Face aux peurs et aux injustices : la solidarité

Ce soir, j’ai gros sur le cœur ! Mes craintes et mes appréhensions rejoignent celles qu’éprouvent en ces instants tous les militants et militantes kabyles qui luttent pour le bien être et l’avenir de la Kabylie et de ses enfants et qui sont en proie à des poursuites judiciaires de la part d’une prétendue justice aux ordres. Ils sont quelques-uns et bientôt plusieurs à être interpellés par les services répressifs du pouvoir d’Alger.

Braver le danger n’est pas synonyme de l’absence de la peur. Il s’agit, de la part de celles et ceux qui s’y livrent, d’une preuve de courage.
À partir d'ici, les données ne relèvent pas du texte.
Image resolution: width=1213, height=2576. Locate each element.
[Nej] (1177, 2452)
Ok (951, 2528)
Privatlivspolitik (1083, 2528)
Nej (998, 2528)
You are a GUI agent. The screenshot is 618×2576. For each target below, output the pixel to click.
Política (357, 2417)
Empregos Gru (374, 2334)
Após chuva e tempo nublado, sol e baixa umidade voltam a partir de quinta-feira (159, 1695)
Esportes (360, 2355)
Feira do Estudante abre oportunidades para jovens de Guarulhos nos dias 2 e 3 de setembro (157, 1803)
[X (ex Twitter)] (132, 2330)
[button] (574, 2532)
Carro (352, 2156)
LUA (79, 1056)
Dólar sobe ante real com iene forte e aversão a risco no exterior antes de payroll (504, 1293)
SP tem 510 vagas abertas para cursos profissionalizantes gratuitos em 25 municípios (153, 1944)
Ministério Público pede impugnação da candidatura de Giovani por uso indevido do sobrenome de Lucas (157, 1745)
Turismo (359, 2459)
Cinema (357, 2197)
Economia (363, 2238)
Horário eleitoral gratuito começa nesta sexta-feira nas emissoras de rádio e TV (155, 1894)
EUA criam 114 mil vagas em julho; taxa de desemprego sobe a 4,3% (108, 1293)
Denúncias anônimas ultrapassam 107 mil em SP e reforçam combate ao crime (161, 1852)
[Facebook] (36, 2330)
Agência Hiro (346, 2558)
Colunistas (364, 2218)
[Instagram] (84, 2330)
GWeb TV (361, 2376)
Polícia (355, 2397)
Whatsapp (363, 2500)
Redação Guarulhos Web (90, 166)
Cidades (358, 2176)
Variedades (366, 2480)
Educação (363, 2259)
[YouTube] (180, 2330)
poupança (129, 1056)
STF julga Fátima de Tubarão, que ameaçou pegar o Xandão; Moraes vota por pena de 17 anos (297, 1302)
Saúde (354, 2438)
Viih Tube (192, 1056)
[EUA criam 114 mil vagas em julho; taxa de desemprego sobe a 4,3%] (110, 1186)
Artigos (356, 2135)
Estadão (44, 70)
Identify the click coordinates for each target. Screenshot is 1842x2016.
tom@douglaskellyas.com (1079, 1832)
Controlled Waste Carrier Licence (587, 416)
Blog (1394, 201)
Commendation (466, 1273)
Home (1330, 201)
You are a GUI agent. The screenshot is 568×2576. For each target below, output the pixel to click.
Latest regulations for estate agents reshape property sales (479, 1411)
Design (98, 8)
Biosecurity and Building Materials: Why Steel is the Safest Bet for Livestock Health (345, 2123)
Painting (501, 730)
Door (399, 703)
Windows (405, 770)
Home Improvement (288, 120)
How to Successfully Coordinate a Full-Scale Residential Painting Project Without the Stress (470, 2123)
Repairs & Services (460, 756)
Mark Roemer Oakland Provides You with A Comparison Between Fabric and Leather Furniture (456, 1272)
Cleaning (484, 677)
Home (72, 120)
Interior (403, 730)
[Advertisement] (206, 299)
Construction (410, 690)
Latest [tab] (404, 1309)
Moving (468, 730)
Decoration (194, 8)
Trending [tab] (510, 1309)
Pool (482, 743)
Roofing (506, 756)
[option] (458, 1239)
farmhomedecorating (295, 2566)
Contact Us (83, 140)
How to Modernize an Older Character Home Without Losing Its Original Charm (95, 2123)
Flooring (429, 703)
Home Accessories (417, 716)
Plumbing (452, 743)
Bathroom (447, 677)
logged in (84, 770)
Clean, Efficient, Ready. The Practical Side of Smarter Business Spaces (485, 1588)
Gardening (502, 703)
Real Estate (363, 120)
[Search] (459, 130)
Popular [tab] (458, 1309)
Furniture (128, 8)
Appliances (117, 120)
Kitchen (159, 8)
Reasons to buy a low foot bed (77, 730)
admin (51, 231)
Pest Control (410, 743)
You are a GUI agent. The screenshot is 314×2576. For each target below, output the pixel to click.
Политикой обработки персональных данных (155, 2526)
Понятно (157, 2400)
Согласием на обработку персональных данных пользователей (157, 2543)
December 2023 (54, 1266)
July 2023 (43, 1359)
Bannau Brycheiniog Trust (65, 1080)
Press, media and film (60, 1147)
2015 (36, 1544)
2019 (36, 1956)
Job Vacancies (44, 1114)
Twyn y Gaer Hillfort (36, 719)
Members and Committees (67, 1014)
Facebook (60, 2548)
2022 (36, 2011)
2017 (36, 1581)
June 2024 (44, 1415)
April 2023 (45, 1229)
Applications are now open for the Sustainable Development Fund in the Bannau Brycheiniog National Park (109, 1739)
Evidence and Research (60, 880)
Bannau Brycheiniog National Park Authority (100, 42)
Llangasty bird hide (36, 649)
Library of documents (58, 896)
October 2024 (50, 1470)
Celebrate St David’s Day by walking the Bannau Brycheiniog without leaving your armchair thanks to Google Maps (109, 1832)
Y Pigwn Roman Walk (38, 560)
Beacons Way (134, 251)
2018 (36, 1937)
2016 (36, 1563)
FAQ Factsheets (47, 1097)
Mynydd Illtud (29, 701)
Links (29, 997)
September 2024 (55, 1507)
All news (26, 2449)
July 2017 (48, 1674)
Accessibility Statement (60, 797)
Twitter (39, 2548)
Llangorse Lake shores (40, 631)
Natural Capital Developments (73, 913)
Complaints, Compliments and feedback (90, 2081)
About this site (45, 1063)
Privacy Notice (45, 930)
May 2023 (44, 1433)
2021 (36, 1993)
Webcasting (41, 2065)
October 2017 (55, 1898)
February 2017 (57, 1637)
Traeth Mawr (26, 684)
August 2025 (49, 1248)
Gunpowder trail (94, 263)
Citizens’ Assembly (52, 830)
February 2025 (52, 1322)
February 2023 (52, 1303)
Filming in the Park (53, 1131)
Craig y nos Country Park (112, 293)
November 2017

N’est-ce pas que celui-ci (le courage) n’est que le pouvoir qu’un individu a pour vaincre la peur qui le tenaille ?

Ce soir, je voudrais être dans la tête de tous ceux qui sont convoqués et ceux qui sont retenus dans les geôles des services de la répression policière et judiciaires algériens. 

En connaisseurs de la nature du système politique qui régente l’Algérie, ils savent et nous savons que l’épreuve sera dure à vivre, car dans un pays où les gouvernements ne respectent ni leurs propres lois, ni les conventions internationales qu’ils ont pourtant ratifiées, mais dont ils font fi, se pose la question de savoir auprès de quelle autorité ou institution il serait possible de faire valoir ses droits pour assurer sa défense et échapper aux pires sévices et tortures à la fois psychologiques, moraux et physiques.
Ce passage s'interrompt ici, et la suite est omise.